Smarter, better, faster: How to benefit from AI and Reinforcement Learning to augment your Battery Energy Storage System (BESS)

By Stephane Neyrat and Valentin Grange

As the global energy landscape shifts toward renewables, the need for intelligent energy management systems becomes increasingly critical. One of the most promising innovations in this space is the integration of “Battery Energy Storage Systems” (BESS) with AI-driven smart controllers, particularly those trained using “Reinforcement Learning” (RL). So that you can optimize your Battery Energy Storage Systems with AI-powered smart controllers and see directly the benefits using such approaches practically.

The Energy industry needs BESS to save money and to reduce carbon emissions

Let’s discover together the 3 steps needed to convert your digital twin from a BESS plant model into an augmented system with an optimal controller automatically generated, with no user interaction nor brainstorming and no coding. The best controller comes directly out-of-the-box, it’s a matter of a few hours combining two SIEMENS softwares: 1.- Simcenter Amesim for the digital twin of the physical system, and 2.- Simcenter Studio for the Reinforcement Learning. That’s it, that’s the way it is !
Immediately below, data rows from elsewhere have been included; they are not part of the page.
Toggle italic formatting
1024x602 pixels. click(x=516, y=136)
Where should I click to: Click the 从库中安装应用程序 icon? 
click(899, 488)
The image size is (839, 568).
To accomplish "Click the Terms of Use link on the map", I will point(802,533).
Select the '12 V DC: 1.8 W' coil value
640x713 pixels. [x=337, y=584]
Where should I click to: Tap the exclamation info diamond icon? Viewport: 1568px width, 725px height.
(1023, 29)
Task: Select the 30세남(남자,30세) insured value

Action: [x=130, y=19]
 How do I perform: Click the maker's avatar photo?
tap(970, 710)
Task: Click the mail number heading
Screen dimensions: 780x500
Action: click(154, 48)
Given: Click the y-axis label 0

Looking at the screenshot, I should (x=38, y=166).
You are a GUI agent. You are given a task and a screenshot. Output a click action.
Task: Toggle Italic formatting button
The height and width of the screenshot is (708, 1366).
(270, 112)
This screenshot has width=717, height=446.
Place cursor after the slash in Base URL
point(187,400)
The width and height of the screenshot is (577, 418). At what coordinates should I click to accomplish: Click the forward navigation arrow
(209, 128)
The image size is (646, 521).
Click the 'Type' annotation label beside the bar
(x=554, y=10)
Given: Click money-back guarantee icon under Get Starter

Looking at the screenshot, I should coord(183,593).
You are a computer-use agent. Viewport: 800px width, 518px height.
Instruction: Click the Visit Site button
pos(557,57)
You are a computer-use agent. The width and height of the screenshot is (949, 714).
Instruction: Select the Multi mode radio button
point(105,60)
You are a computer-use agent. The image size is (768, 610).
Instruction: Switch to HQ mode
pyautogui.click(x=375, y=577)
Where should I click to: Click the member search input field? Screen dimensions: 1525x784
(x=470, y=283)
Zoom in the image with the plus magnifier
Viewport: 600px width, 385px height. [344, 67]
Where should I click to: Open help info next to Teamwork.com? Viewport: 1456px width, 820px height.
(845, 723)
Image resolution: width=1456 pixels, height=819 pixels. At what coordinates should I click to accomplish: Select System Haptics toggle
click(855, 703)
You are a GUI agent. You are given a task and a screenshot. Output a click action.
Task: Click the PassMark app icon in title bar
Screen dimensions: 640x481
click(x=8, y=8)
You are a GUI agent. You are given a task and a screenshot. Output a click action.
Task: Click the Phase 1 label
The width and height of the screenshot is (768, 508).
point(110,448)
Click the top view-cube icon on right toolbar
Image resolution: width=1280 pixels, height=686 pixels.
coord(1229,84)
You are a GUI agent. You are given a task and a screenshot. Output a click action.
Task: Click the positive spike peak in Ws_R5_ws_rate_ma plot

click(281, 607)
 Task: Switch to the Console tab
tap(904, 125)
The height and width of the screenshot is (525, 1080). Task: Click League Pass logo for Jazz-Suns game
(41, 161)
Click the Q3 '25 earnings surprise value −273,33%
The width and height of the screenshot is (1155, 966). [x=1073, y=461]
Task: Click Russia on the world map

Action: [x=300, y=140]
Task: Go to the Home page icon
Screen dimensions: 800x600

3 steps to get your BESS digital twin augmented thanks to AI / Reinforcement Learning

Challenges of AI-based solutions for smart BESS

There are a couple of challenges to be tackled when implementing the BESS onsite. Typically, we can find these usual challenges for balancing the supply, demand, and price:

The wind energy, while clean and abundant, is inherently variable. Its generation depends heavily on weather conditions -especially the wind speed- which fluctuate unpredictably. This variability poses a challenge for grid operators and energy providers who must balance supply and demand while maintaining grid stability and minimizing costs.
The wind energy is slightly more unstable than solar energy in the sense that for a specific location, the sun always appears at sunrise and goes down at sunset. Then it’s a matter of variations in weather conditions: sky can be cloudy, we can get a higher turbidity factor when particles are more present, … Still the windy conditions are usually much more variable over the day, the seasons and the whole year.

System Simulation helps engineers in Energy save money and reduce carbon emissions

So it makes sense to consider this renewable source of energy to investigate how much benefit we can get from Reinforcement Learning applied to BESS. Indeed, the Battery Energy Storage Systems (BESS) offers a solution by storing excess energy during periods of low demand and releasing it when demand and prices peak. However, determining the optimal times to charge and discharge these batteries is a complex task influenced by:

Real-time electricity prices
Grid load conditions
Weather forecasts
Historical wind generation patterns

To tackle this complexity, researchers and engineers are turning to Reinforcement Learning, a branch of AI where agents learn optimal strategies through trial and error within simulated environments. In this case, the Reinforcement Learning agent is trained in two years of historical weather data, learning to predict wind energy availability and make informed decisions about when to store or release energy.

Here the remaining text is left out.